## REQUIRED ACTION
Omit the pictures and return exactly the stretch of the material below from the line with "Given: Click the" through the line with "Screen dimensions: 1120x1074".

Start of LISTED RECORDS

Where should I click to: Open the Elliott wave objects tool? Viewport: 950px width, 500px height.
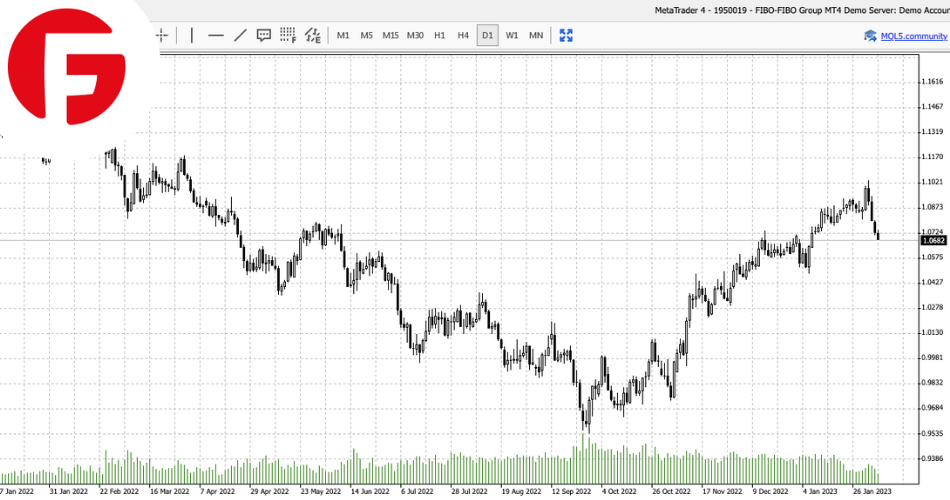[x=313, y=35]
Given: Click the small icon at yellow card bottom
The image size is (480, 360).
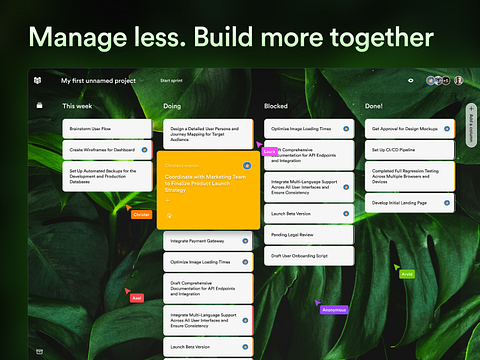Looking at the screenshot, I should pyautogui.click(x=169, y=216).
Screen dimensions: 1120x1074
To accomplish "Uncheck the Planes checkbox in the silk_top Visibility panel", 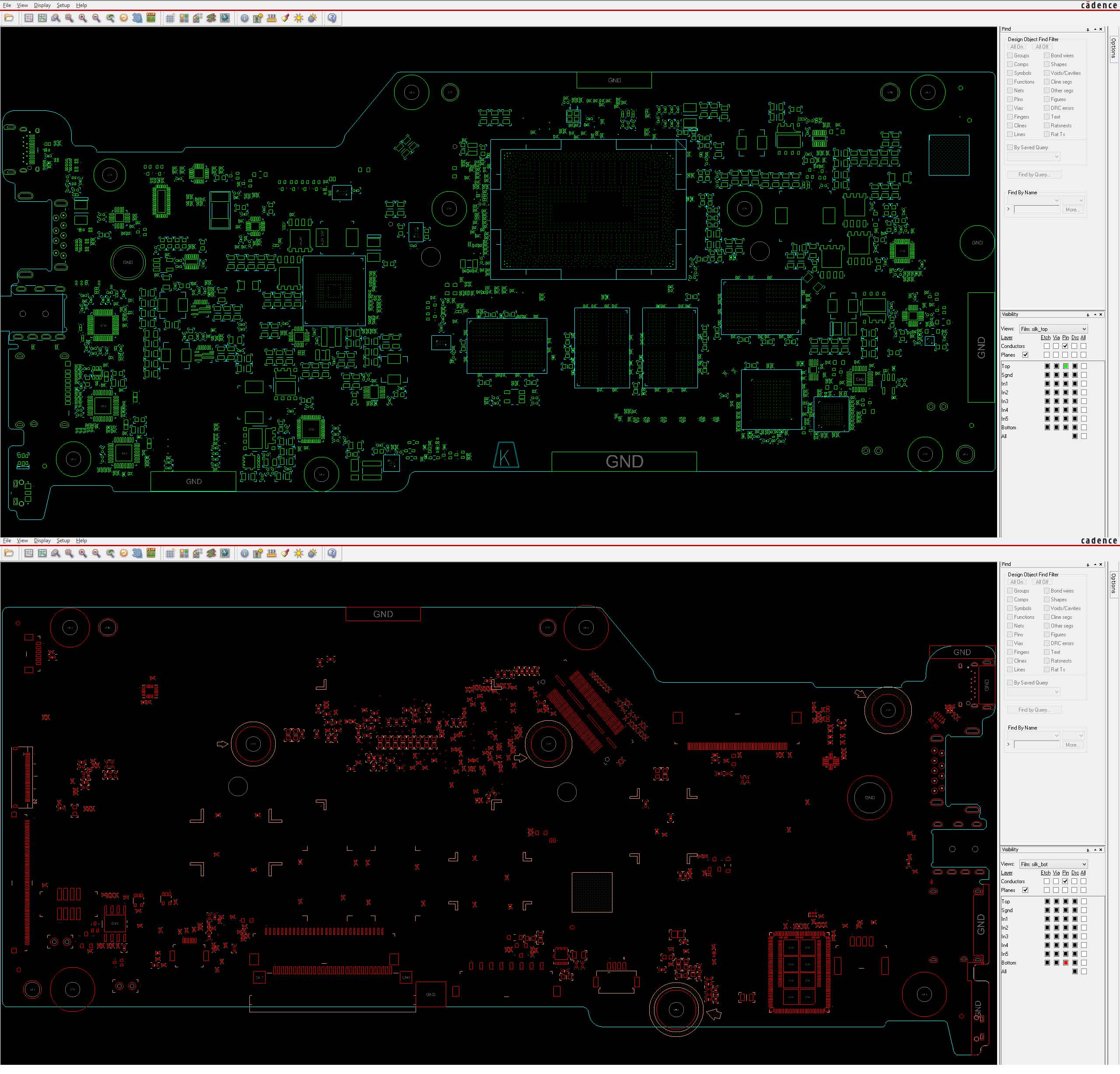I will coord(1025,355).
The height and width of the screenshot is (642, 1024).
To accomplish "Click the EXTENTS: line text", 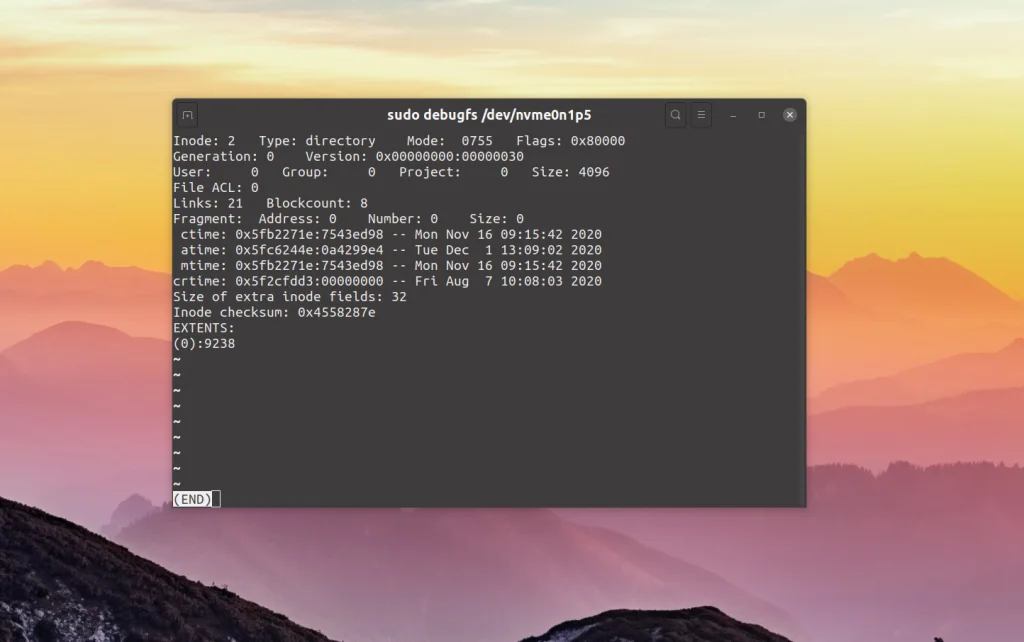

End of LISTED RECORDS

## ANSWER TO THE EXERCISE
Given: Click the small icon at yellow card bottom
The image size is (480, 360).
Looking at the screenshot, I should pyautogui.click(x=169, y=216).
Screen dimensions: 1120x1074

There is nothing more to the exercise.